VDD: Boundary-Only Spec to Verified Solution

This tutorial shows a VDD flow where a bodyless abstract spec is used as a temporary proof interface, and then refined into a concrete implementation that the verifier checks. We call the step of adding bodies refining. For the language rules behind this pattern, see pure functions and abstract functions.

1) Start with a declaration-only spec

We only write ensures clauses and leave the body out. The declaration is an assumption while it is abstract, so it belongs in the VDD scaffolding phase. The real proof happens when we refine it with a body.

Source: snippets/equation_system_body_sat_decl.mo

module {
public pure abstract func conditionalBounds(x : Int) : Int
ensures x == 5 ==> result > 10;
ensures x == 8 ==> result < 5;
ensures x == 12 ==> result > 14;
ensures x == 14 ==> result < 5;
ensures x == 16 ==> result > 18;
ensures (x == 5 or x == 12 or x == 16) ==> result % 2 == 1;
ensures (x == 8 or x == 14) ==> result % 2 == 0;
ensures (x == 5 or x == 12 or x == 16) ==> result * result > x * x;
ensures (x == 8 or x == 14) ==> result * result <= 16;
}

Check the declaration with --check or --viper. If it type-checks, callers can be written against the interface while the implementation is still open.

Here are the denied ranges at each x-value (the function must avoid these segments):

conditionalBounds denied ranges

2) Refine into a concrete solution

One way to satisfy pointwise constraints is to build a Lagrange interpolation polynomial that hits specific values at x = 5, 8, 12, 14, 16. An AI (or a CAS) can propose the coefficients, and the verifier confirms the refinement.

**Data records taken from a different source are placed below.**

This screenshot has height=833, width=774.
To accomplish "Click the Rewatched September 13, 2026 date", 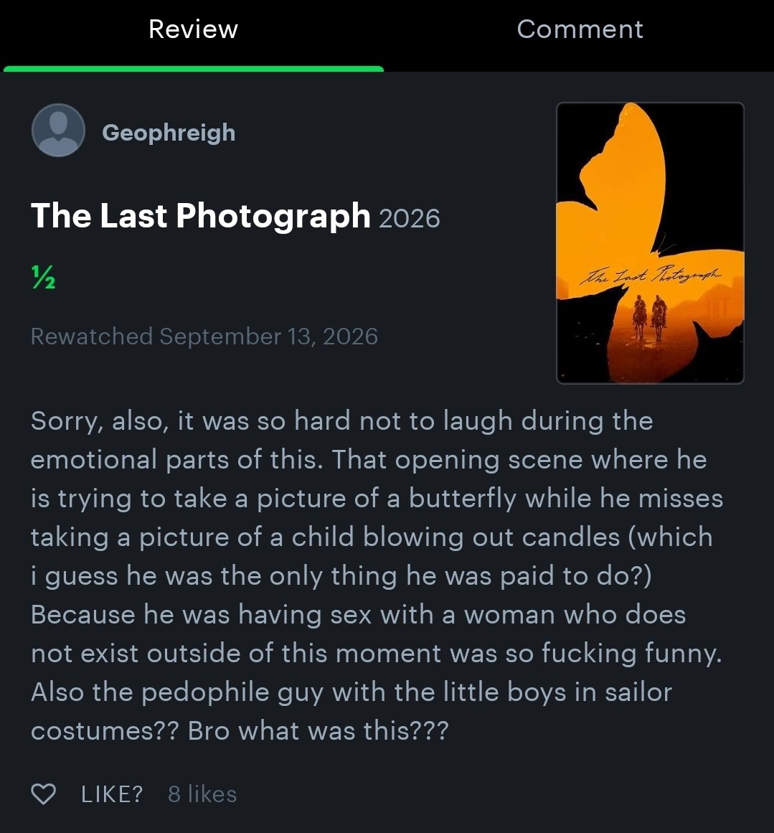I will [204, 337].
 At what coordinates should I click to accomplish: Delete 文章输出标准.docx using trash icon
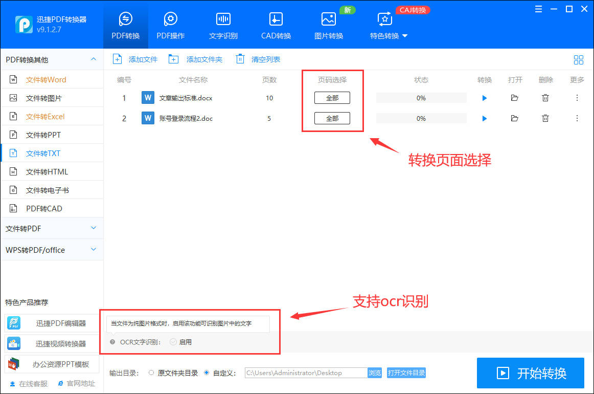(545, 98)
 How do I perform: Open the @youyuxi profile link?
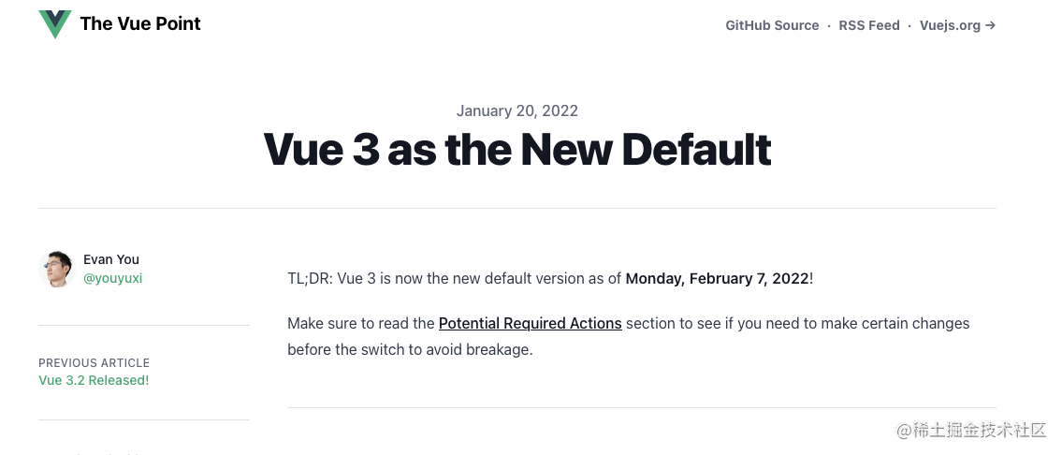[x=112, y=278]
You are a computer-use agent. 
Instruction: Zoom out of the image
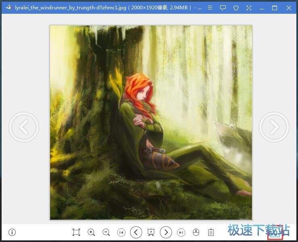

Source: snippets/equation_system_body_sat.mo

module {
public func conditionalBounds(x : Int) : Int
ensures x == 5 ==> result > 10;
ensures x == 8 ==> result < 5;
ensures x == 12 ==> result > 14;
ensures x == 14 ==> result < 5;
ensures x == 16 ==> result > 18;
ensures (x == 5 or x == 12 or x == 16) ==> result % 2 == 1;
ensures (x == 8 or x == 14) ==> result % 2 == 0;
ensures (x == 5 or x == 12 or x == 16) ==> result * result > x * x;
ensures (x == 8 or x == 14) ==> result * result <= 16;
{
let term1 = 11 * (x - 8) * (x - 12) * (x - 14) * (x - 16) / 2079;
let term2 = 15 * (x - 5) * (x - 8) * (x - 14) * (x - 16) / 224;
let term3 = 19 * (x - 5) * (x - 8) * (x - 12) * (x - 14) / 704;
term1 + term2 + term3
};
}

Verify the implementation, then visualize it against the denied ranges. The important shift is that the contracts stop being only an assumed interface: the body is now responsible for every ensures clause.